Rev David Stewart, Retired Church of Scotland minister.

A few days ago, I received an invitation to attend the launch of a biography of Jane Haining by Mary Miller. Jane is relatively unknown but she led an interesting and ultimately tragic life.

She was born to a farming family in rural Dumfriesshire at the end of the 19th century. She went to school in Dumfries and came to Glasgow in her late teens to train at Commercial College. She was a committed Christian and taught Sunday School in her local church. In 1932, she went to Budapest in Hungary to be matron of a boarding house for Christian and Jewish girls run by the Scottish Mission to the Jews. She became devoted to the 32 girls for whom she cared and became like a second mother to them. She was in Scotland when World War 2 broke out but insisted on returning to Budapest. In 1940, she was ordered back to Scotland, but she refused to leave her girls. In 1944, Germany invaded Hungary which had up to that time been neutral. Harsh anti-Jewish laws were enacted, and Jewish people were rounded up and sent to concentration camps. Jane refused to desert her post and continued to care for her girls. She was arrested because “she worked amongst the Jews”. She was sent to Auschwitz, along with many Jewish girls from the school. She survived the horrendous journey but died of overwork and malnutrition three months later.

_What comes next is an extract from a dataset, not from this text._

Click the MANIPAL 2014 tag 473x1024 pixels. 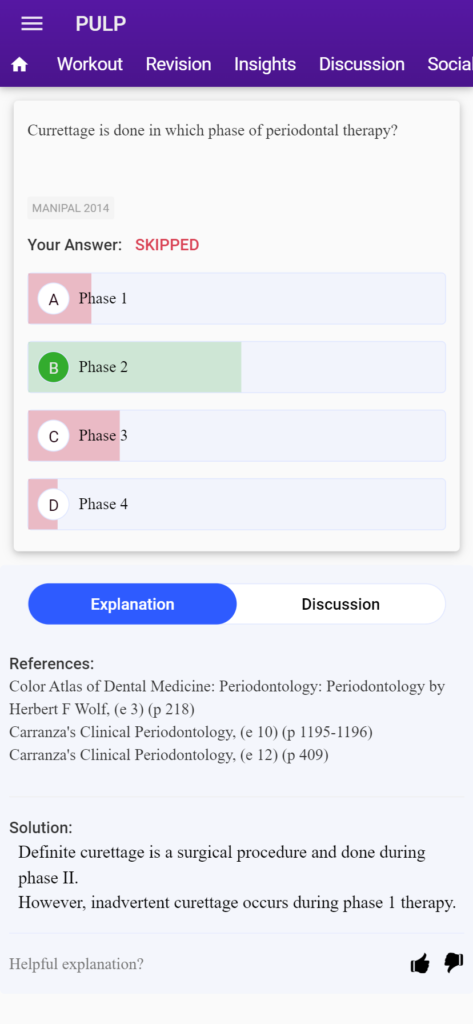coord(71,208)
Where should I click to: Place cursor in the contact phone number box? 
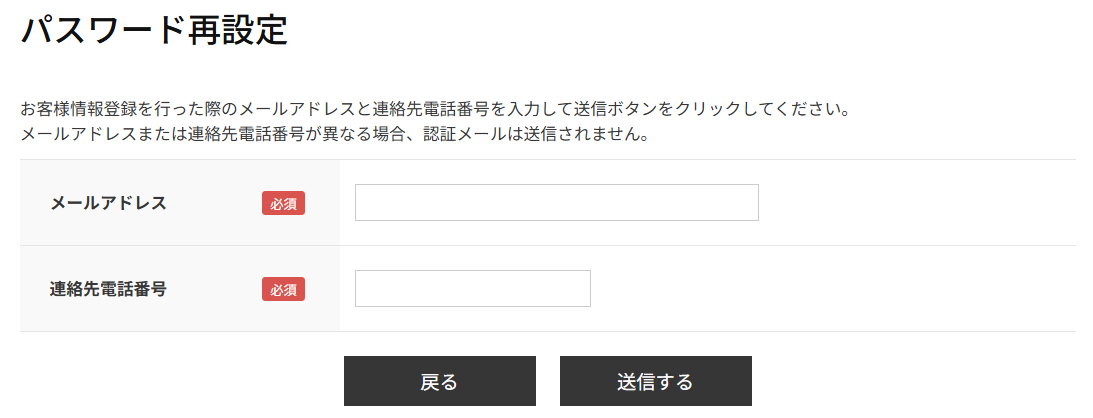472,288
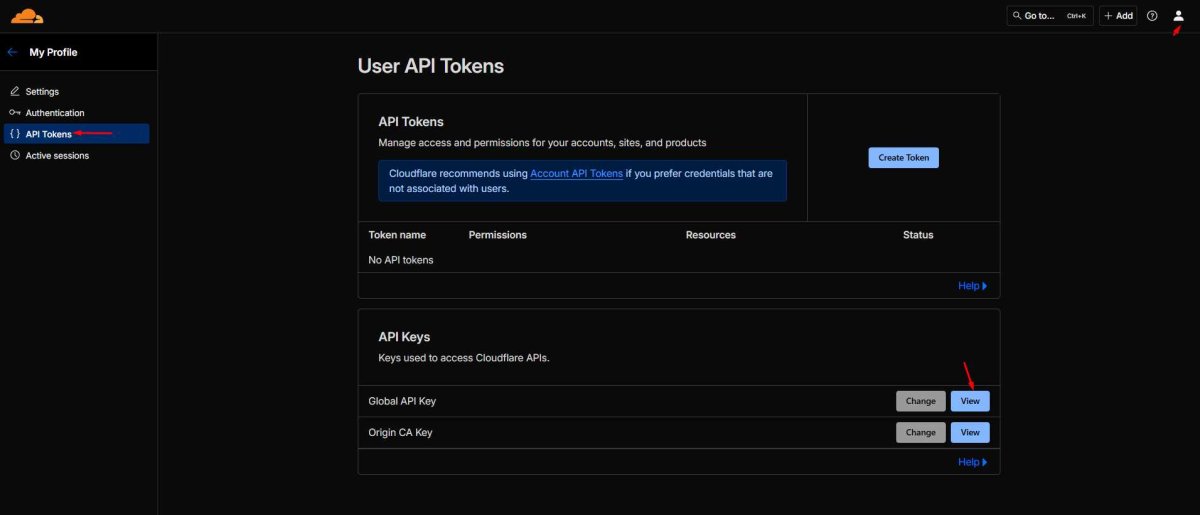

Her sacrifice has not been forgotten. There are memorials in the Scot’s Kirk in Budapest and in her home church in Queen’s Park. She is honoured in Israel’s Holocaust memorial as Righteous among the Nations and she is named a British Hero of the Holocaust.

We read in Paul’s letter to the Philippians: “Jesus made himself nothing, taking the very nature of servant… he humbled himself and was obedient to death—even death on a Cross”

On several occasions, Jane could have walked away, and no one would have blamed her. But she chose to follow the example of Jesus and stayed to care for the weak and oppressed.

She obeyed his call to serve even at the cost of her own life.